**Task statement:**
Reproduce the items below word for word, beginning at their first line and stopping after the line that contains "(x=1263, y=1226)".

Items pointing to words and elements
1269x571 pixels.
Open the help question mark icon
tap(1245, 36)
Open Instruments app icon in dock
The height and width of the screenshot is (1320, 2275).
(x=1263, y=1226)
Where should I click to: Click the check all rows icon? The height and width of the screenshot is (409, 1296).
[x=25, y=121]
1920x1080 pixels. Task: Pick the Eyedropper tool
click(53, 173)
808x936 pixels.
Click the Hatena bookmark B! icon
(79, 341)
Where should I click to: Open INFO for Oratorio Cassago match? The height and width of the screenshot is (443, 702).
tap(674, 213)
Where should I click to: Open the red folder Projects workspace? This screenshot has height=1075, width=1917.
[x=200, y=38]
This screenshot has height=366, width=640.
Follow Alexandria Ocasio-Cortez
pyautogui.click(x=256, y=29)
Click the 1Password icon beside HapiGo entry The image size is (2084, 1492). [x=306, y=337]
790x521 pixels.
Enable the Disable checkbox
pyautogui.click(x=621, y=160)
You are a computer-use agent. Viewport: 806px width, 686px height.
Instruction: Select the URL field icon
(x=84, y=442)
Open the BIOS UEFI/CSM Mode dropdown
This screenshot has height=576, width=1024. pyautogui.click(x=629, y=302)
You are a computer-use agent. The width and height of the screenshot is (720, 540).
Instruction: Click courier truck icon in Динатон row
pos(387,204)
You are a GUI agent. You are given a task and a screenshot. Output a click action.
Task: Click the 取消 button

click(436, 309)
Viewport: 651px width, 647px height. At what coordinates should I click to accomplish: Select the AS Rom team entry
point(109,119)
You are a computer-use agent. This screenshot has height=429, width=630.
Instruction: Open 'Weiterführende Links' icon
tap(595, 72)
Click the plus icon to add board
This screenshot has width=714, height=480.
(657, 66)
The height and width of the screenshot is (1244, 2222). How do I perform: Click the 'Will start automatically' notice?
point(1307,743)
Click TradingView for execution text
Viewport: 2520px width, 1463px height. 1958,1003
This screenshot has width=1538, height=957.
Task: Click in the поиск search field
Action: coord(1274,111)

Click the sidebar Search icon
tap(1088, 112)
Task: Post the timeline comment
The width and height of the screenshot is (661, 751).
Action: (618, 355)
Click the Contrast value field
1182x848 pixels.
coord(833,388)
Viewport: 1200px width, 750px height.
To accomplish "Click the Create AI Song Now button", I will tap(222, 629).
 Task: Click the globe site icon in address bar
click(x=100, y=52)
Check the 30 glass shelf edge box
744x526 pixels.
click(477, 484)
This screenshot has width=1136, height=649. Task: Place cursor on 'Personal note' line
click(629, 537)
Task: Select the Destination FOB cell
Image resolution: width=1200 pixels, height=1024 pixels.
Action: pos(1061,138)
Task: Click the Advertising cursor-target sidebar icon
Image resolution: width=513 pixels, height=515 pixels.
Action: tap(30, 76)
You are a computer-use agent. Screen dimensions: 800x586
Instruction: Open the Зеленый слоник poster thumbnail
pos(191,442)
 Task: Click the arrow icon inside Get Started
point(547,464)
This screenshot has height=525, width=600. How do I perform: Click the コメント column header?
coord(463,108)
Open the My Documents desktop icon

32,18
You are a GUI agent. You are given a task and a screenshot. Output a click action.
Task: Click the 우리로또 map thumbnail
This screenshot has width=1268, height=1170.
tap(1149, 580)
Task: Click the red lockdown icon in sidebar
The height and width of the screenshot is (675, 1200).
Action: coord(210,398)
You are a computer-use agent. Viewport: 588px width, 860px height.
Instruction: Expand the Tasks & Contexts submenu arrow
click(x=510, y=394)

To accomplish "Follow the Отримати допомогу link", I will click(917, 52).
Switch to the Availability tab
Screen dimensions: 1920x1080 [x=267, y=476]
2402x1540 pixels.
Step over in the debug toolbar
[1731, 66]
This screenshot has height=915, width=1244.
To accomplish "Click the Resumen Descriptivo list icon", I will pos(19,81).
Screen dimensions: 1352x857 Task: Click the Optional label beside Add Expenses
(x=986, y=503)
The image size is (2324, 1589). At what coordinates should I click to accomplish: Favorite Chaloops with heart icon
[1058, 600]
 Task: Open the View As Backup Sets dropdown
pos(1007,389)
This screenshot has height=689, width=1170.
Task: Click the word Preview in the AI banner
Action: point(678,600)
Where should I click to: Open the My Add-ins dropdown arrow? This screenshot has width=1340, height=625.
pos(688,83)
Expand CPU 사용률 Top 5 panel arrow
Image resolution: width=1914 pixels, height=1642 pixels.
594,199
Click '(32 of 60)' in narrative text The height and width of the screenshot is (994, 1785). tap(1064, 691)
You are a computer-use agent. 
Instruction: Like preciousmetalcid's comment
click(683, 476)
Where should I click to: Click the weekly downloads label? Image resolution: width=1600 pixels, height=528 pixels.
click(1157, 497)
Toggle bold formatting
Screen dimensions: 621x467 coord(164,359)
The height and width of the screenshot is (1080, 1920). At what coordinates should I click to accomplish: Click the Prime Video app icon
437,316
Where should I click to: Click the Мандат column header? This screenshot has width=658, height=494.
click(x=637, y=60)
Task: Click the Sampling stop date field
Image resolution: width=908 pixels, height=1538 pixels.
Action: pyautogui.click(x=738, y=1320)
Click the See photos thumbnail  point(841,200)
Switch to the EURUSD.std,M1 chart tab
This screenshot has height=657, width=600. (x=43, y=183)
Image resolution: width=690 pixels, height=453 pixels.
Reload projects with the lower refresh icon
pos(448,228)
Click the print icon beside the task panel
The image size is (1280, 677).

**Response:**
1269x571 pixels.
Open the help question mark icon
tap(1245, 36)
Open Instruments app icon in dock
The height and width of the screenshot is (1320, 2275).
(x=1263, y=1226)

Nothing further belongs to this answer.